Patients and methods

This is a retrospective study involving patients who underwent primary ACL reconstruction for ACL ruptures between 2013 and 2014 in the Singapore General Hospital, Department of Orthopaedic Surgery. Institutional review board approval (ref. no. 2016/2544) was obtained for the completion of this retrospective cohort study. A total of 254 patients who had ACL rupture and failed conservative management underwent arthroscopic ACL reconstruction using ipsilateral hamstring autografts. Of the 254 patients, 78 patients had concomitant meniscal injuries who underwent partial meniscectomy, 31 underwent double-bundle ACL reconstruction, whereas 8 underwent bone–patella tendon–bone ACL reconstruction. Patients with revision ACL reconstruction, multi-ligamentous injuries or associated meniscal injuries requiring meniscal repair were excluded from the study as these factors would affect the immediate post-operative physiotherapy management due to prolonged weight-bearing and range of motion (ROM) restrictions, which may affect the short-term functional outcomes. Prior to surgery, patients were commenced on physiotherapy for at least 6-week duration, with therapy goals of maintaining quadriceps strength and improving knee ROM.

Surgery was decided upon after discussion between the attending surgeon and patient, based on persistent patient-reported knee instability precluding attempts to return to previous sporting activities as well as clinical knee laxity with positive knee anterior drawer and Lachmann’s tests.

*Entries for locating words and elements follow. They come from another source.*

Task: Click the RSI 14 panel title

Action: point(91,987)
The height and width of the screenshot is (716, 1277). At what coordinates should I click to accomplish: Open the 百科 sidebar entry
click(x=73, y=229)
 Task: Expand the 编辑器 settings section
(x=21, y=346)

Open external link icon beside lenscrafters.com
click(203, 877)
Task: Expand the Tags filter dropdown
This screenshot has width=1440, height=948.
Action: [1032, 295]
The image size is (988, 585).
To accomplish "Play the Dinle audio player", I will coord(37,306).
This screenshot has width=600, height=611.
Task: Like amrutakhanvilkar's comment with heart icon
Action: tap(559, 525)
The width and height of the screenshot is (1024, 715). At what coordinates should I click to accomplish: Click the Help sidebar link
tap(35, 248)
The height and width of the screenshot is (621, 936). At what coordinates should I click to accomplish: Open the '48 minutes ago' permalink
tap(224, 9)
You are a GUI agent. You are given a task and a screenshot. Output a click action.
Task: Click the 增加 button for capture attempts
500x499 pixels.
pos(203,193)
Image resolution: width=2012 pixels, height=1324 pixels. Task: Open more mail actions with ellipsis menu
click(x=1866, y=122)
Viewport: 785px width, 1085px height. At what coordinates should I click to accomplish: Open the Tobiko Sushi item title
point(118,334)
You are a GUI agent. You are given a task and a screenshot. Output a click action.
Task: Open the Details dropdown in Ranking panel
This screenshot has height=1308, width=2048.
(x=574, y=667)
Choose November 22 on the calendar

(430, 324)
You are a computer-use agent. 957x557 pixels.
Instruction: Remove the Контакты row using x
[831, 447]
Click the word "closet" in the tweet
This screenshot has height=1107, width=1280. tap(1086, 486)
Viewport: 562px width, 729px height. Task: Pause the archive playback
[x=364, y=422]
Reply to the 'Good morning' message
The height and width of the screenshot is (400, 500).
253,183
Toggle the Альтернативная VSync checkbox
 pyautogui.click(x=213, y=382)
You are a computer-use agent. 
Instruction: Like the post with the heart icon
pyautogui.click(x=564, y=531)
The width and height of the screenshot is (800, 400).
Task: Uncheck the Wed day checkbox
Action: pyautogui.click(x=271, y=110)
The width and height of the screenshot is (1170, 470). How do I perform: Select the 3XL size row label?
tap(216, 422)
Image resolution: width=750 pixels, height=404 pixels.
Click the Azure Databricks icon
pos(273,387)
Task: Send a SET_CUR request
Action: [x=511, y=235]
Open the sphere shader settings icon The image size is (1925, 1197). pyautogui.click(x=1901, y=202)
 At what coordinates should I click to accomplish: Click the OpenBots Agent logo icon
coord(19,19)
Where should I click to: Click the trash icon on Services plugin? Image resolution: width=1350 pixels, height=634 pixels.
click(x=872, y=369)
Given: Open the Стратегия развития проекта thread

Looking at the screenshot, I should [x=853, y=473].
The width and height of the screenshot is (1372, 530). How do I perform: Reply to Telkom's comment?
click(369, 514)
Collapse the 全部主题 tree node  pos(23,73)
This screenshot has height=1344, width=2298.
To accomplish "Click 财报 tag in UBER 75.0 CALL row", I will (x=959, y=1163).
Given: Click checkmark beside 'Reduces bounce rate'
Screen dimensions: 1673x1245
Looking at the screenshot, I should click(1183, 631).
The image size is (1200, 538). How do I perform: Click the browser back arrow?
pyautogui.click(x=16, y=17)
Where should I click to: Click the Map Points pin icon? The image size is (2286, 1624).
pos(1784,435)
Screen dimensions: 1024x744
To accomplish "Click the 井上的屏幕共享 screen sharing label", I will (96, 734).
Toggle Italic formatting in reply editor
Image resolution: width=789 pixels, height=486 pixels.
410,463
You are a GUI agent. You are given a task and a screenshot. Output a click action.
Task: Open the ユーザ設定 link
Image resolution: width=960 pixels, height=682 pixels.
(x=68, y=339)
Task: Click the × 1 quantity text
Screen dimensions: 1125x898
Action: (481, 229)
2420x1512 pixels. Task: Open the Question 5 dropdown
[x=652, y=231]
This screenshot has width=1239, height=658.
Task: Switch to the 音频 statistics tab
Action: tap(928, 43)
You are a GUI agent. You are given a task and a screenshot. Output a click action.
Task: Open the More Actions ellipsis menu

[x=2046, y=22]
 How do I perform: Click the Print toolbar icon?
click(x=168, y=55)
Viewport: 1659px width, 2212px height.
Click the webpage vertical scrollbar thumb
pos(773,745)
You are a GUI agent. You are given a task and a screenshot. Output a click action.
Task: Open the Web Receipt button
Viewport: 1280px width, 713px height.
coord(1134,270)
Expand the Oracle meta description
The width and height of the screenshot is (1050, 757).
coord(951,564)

The patients were followed up for 1-year post-surgery. The patient group included patients who participated in both competitive and recreational sporting events, similar to the general population in our local clinic setting. The level of pre-operative sporting proficiency was assessed based on the patient’s pre-injury Tegner activity score.

Leg dominance was determined pre-operatively based on a questionnaire on the preferred limb to execute an action^6,16
–18 (e.g. leg used to kick a ball and front leg used in lunging for retrieval in racquet sports). Most patients were uncomfortable with further objective tests that were not perceived to directly impact their recovery. Pre-operative Tegner activity scores, International Knee Documentation Committee (IKDC) and Lysholm knee scales were obtained by the Orthopaedic Diagnostic Centre (ODC), Department of Orthopaedic Surgery in our institution.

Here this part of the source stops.